EXTRACT PROVIDED:
1. Content management tools to author global support information into knowledge repositories and in multiple languages; and

2. Knowledge management tools to retrieve context-relevant support information from multiple knowledge sources and across all languages.

Siemens IT Solutions and Service organization (SIS) is a thought leader and innovator when it comes to optimizing the information to deliver the best service to its customers. "Knox," which stands for Knowledge Explorer, is a global service resolution management system used at Siemens daily by more than 2,500 internal users and tens of thousands of self-help users. It supports the service desk and customer self-service applications in 40 countries around the world. Various user groups worldwide have access to one central knowledgebase and they retrieve information using search technologies like full-text search, natural language search, similarity search, information navigation and decision trees that make the information access process easy and fast.

Knowledge-based support can only be as good as the documents and information on which it is based. To be used effectively to identify and solve specific problems quickly and accurately, documents must explain concepts in a concise and intelligible manner. Thanks to Knox, which was built using the empolis:Service Lifecycle Suite, SIS was able to gradually introduce an intelligent solution.

ASSIGNED TASK 1:
List every search technology that the text on Siemens' Knox system names for retrieving information from the central knowledgebase.
ASSIGNED TASK 2:
Write out the text on Siemens' Knox system word for word between "Siemens IT Solutions" and "easy and fast.", inclusive.
The lines here have no connection to the text on Siemens' Knox system.

ENTRIES SUPPLIED:

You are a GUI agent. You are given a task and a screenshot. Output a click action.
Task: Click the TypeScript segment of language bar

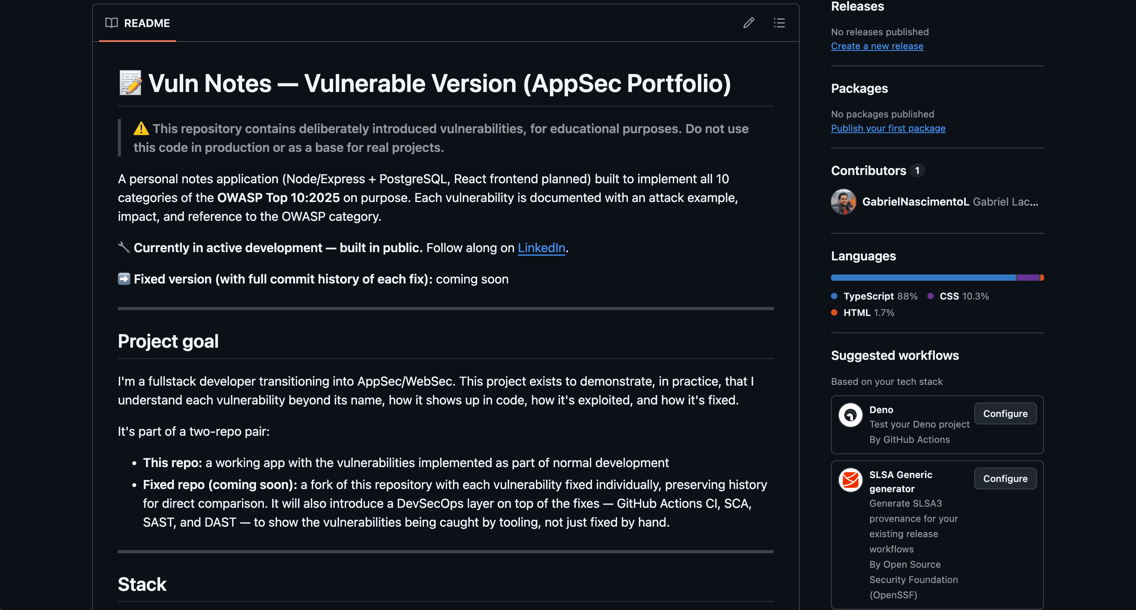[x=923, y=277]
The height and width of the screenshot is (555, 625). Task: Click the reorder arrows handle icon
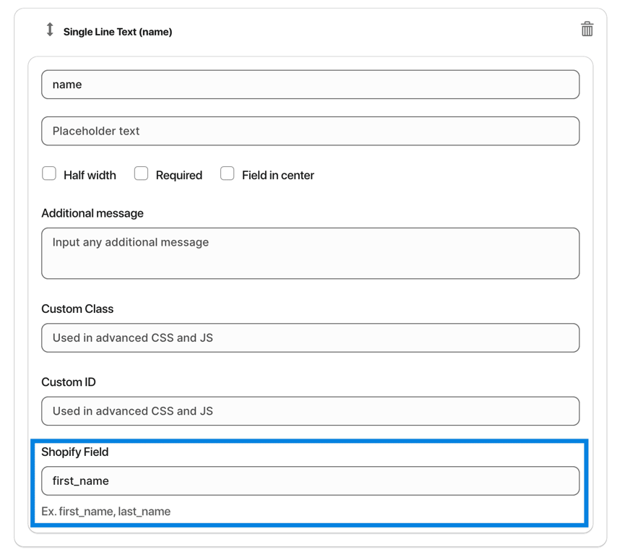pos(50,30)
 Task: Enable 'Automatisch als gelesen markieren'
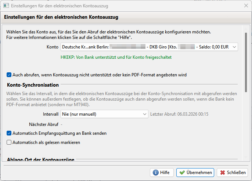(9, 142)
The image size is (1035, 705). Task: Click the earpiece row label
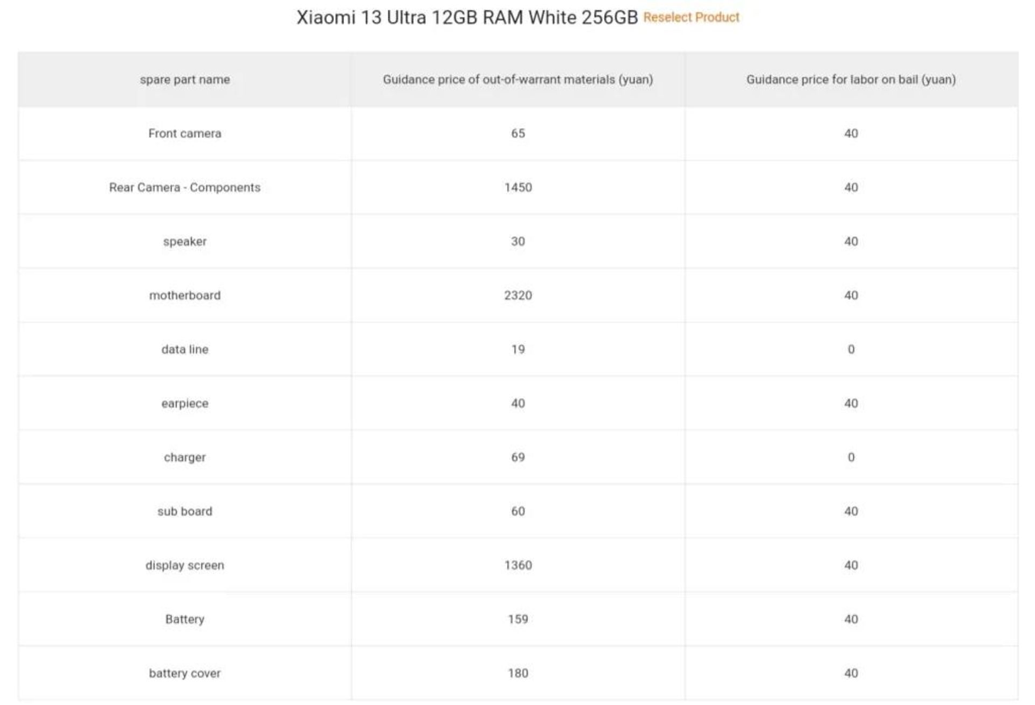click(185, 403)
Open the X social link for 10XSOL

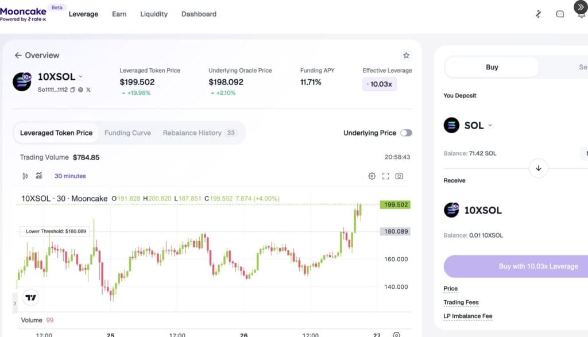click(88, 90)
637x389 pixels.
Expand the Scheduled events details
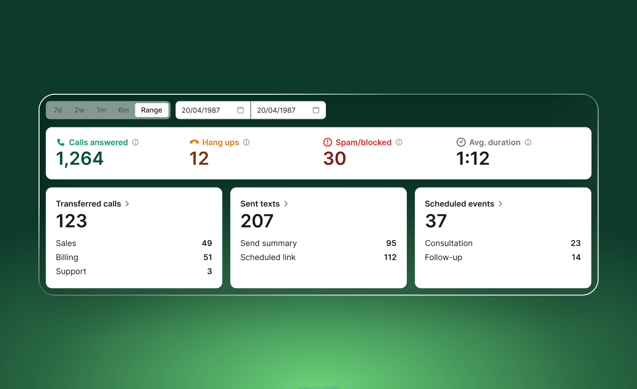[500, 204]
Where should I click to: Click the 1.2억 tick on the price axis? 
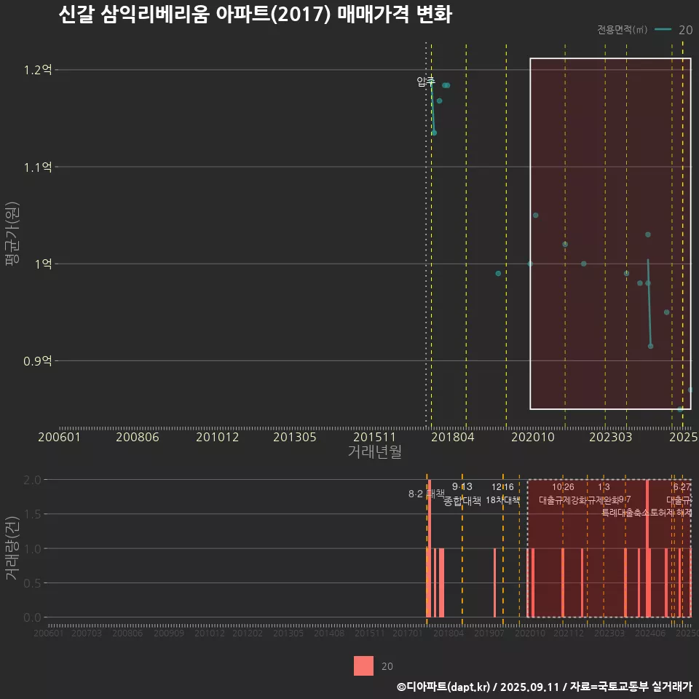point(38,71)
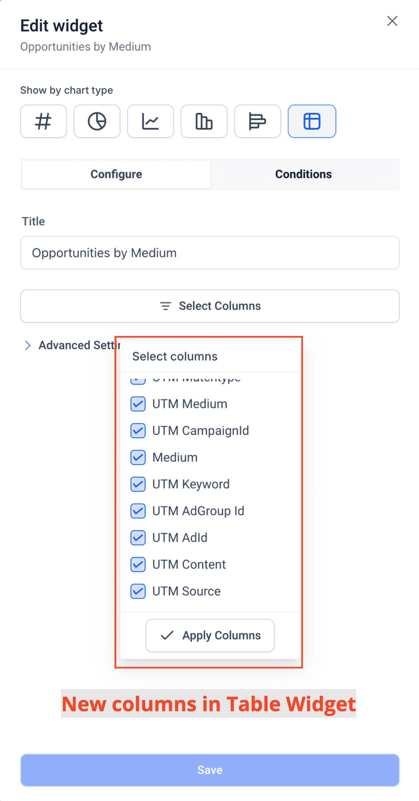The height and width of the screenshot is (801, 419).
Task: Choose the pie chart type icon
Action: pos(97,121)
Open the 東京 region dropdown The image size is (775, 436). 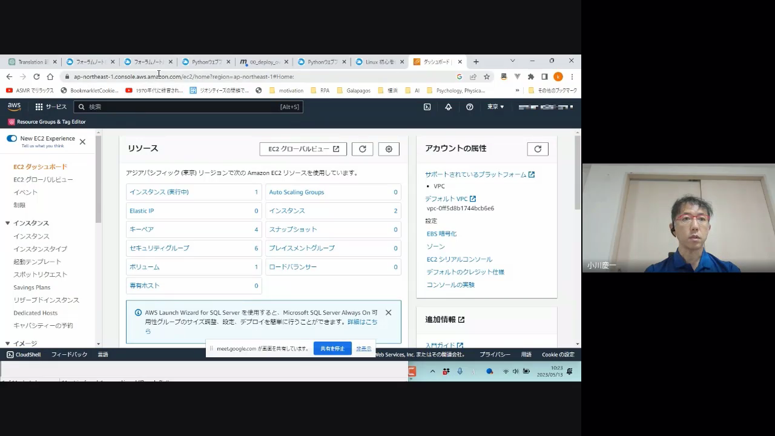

EXERCISE ANSWER 1:
- full-text search
- natural language search
- similarity search
- information navigation
- decision trees

EXERCISE ANSWER 2:
Siemens IT Solutions and Service organization (SIS) is a thought leader and innovator when it comes to optimizing the information to deliver the best service to its customers. "Knox," which stands for Knowledge Explorer, is a global service resolution management system used at Siemens daily by more than 2,500 internal users and tens of thousands of self-help users. It supports the service desk and customer self-service applications in 40 countries around the world. Various user groups worldwide have access to one central knowledgebase and they retrieve information using search technologies like full-text search, natural language search, similarity search, information navigation and decision trees that make the information access process easy and fast.